### Problem 1
List every school or college that the Greg Sankey passage says Sankey attended as a student.
### Problem 2
Repeat the Greg Sankey passage between "Sankey started college" and "Education in 1993.", inclusive.

Greg Sankey (born August 3, 1964) is an American athletics administrator who has served as the commissioner of the Southeastern Conference (SEC) since 2015. He was previously employed by the SEC for 13 years in various capacities under commissioner Mike Slive. Prior to that, he was the commissioner of the Southland Conference. Sankey's high profile role has led media outlets to dub him "the most powerful man in college athletics".
==Early life and education==
Sankey was born and raised in Auburn, New York.

Sankey started college as an engineering major and baseball player at LeTourneau College in Longview, Texas but soon returned to New York. He earned his associate's degree from Cayuga Community College and an undergraduate degree in education from the State University of New York at Cortland in 1987. While working as the director of intramural sports at Utica College, he earned his master's degree in education from Syracuse University's School of Education in 1993.

==Career==
Sankey began his career as the director of intramural sports at Utica College. After completing a one-year internship in the athletic department of Northwestern State University in Natchitoches, Louisiana, Sankey was hired as the compliance director there. He also coached the university’s golf teams for two years and worked there until 1992.

### Supplied information
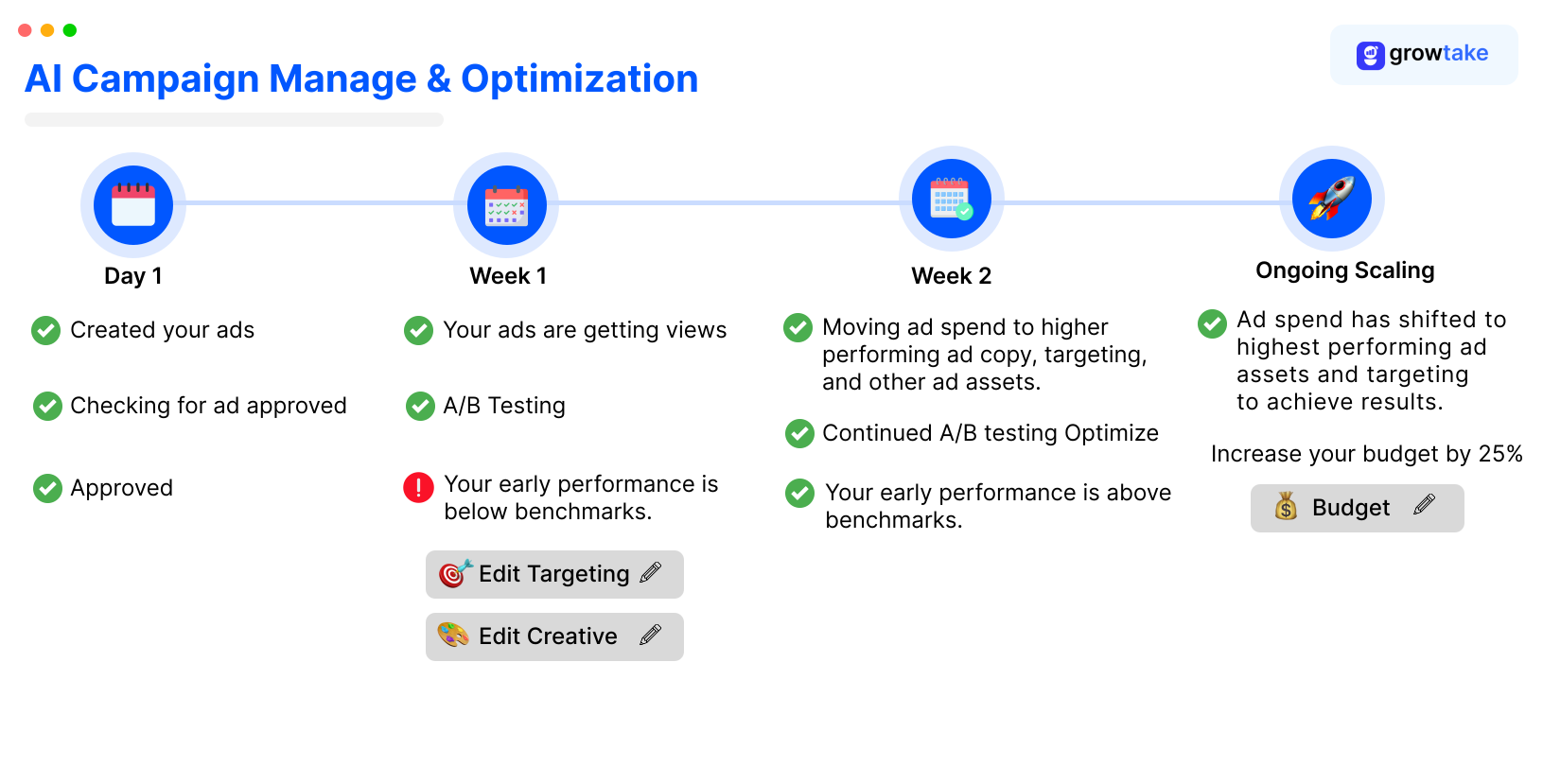Click the money bag icon beside Budget
Viewport: 1543px width, 784px height.
(1286, 507)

### Task output 1
LeTourneau College
Cayuga Community College
State University of New York at Cortland
Syracuse University's School of Education

### Task output 2
Sankey started college as an engineering major and baseball player at LeTourneau College in Longview, Texas but soon returned to New York. He earned his associate's degree from Cayuga Community College and an undergraduate degree in education from the State University of New York at Cortland in 1987. While working as the director of intramural sports at Utica College, he earned his master's degree in education from Syracuse University's School of Education in 1993.